南天龍宮城(13)


【五輪塔と双竜】

 国宝平家納経々箱の紋様は、仏教美術の意匠として見事なものであるが、単に美術史上の面白さ、また華麗さゆえに秀嶺師は添刻したのであろうか。御召喚御啓示の菩薩大像に添えたということは、仏教の真髄としての五輪塔婆であり、人間の存在に深く由縁ある竜種族の本拠地であるからである。
 五輪塔婆を人体に対応させた図が『五輪九字明秘密釈』にある。何と云っても深秘なのは人と龍の関係である。祖孫なのである。他愛もない途方な話に聞えるかも知れないが、龍は人の祖先であり、人は龍の子孫なのである。現代の科学的知識では荒唐無稽な結論と思われるかも知れないのだが、どうやらそのような事なのである。

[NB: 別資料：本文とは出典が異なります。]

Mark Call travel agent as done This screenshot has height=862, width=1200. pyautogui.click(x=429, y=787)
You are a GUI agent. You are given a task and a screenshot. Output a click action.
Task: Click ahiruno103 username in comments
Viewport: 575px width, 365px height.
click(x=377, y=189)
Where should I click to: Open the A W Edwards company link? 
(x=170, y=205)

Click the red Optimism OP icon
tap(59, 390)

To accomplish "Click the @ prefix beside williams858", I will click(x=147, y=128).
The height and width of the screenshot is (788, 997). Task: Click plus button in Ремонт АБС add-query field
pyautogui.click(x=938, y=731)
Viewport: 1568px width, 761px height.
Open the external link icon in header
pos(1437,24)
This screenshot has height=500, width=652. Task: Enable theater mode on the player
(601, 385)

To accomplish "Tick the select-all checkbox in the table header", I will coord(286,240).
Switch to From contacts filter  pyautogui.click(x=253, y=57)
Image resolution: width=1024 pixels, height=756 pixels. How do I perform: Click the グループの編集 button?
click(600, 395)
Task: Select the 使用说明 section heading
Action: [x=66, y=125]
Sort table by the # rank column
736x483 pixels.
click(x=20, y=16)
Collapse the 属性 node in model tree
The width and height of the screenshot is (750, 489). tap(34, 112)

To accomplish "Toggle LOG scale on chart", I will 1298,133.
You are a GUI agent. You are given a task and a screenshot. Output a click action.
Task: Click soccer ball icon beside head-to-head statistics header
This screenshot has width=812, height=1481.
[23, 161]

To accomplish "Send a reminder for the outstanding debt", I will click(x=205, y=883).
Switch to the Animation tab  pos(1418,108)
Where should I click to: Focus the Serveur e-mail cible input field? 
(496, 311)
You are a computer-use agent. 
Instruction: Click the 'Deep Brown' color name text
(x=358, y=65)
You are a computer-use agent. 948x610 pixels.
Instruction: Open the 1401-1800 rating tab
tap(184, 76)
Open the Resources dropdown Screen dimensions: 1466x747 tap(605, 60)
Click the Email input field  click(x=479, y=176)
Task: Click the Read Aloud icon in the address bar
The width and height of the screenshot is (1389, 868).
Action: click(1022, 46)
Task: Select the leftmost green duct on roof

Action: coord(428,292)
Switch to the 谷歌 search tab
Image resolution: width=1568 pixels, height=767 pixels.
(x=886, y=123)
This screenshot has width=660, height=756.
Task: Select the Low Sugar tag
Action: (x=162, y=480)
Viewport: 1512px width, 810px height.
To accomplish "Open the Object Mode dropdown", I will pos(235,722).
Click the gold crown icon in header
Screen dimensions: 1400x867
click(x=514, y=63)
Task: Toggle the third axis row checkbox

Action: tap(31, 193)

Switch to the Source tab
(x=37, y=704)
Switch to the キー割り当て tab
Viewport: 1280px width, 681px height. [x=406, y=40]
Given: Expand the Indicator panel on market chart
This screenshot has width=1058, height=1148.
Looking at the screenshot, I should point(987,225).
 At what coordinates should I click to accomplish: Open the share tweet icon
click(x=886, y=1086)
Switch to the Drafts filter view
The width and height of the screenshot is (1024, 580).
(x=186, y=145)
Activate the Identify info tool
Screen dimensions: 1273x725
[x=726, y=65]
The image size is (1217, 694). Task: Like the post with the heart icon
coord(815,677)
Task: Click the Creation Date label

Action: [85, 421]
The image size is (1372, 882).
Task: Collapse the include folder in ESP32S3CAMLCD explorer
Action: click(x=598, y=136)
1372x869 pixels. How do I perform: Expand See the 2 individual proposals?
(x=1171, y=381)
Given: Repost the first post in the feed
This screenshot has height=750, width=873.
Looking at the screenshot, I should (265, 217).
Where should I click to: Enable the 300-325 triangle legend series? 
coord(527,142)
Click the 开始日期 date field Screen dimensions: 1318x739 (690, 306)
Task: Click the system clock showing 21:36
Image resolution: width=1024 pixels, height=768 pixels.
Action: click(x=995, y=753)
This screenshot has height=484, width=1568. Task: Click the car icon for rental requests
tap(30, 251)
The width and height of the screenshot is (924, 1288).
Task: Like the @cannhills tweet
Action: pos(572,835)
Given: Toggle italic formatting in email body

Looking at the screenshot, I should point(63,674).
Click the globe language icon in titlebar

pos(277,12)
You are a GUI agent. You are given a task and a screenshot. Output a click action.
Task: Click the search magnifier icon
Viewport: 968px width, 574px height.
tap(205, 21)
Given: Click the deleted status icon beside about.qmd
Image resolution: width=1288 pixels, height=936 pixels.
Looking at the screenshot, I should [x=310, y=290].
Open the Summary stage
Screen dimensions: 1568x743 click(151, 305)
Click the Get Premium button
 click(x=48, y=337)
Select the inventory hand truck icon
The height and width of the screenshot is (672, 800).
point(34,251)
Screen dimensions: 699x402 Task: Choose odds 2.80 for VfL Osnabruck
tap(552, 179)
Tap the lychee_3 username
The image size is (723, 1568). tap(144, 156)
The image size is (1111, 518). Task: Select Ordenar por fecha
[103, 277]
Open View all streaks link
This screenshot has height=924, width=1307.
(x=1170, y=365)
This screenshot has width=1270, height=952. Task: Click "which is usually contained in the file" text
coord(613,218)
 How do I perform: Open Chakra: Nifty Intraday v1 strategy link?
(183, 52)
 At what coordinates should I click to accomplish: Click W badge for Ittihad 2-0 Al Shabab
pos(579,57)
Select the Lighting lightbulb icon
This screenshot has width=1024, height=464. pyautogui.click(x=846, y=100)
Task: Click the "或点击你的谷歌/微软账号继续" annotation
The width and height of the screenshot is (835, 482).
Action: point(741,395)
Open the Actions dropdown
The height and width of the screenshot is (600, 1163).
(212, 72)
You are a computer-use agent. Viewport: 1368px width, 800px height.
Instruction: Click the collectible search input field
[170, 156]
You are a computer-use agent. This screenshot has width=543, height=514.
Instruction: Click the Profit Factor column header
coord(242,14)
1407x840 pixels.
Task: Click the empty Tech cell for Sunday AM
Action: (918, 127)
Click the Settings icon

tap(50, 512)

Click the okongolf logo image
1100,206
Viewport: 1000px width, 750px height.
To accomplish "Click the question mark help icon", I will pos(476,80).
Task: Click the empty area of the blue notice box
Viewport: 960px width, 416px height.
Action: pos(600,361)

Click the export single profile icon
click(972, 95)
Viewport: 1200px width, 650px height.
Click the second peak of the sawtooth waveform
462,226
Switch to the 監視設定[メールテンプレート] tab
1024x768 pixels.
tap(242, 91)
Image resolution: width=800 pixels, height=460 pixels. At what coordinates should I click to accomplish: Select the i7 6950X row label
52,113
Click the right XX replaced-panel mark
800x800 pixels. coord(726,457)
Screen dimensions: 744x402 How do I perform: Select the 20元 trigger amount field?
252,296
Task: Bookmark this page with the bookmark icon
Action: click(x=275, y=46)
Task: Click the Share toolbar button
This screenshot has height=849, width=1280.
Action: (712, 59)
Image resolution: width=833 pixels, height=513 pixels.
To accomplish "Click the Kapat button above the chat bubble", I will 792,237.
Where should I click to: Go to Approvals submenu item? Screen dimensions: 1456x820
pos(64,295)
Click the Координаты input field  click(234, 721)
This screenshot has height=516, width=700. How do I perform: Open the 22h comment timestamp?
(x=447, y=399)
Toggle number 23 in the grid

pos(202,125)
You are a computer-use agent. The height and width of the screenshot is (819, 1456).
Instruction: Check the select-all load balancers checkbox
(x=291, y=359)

 小生は二十一世紀の日本に息しているわけであるが、随分と昔にはインド南天辺りに居られた龍神が強く関係つまりは守護しておられるらしい。二十歳前後に聞いた話である。八大竜王の八番目ウパラ竜王の筋らしいのである。マンセルと云うか法華経提婆品に登場するのは三番目のシャカラ竜王の一団であり、文殊師利菩薩が担当されていた。神霊界のことは余りにも奇奇怪怪ゆえに、昔の賢聖はこれを語ることを得ずという。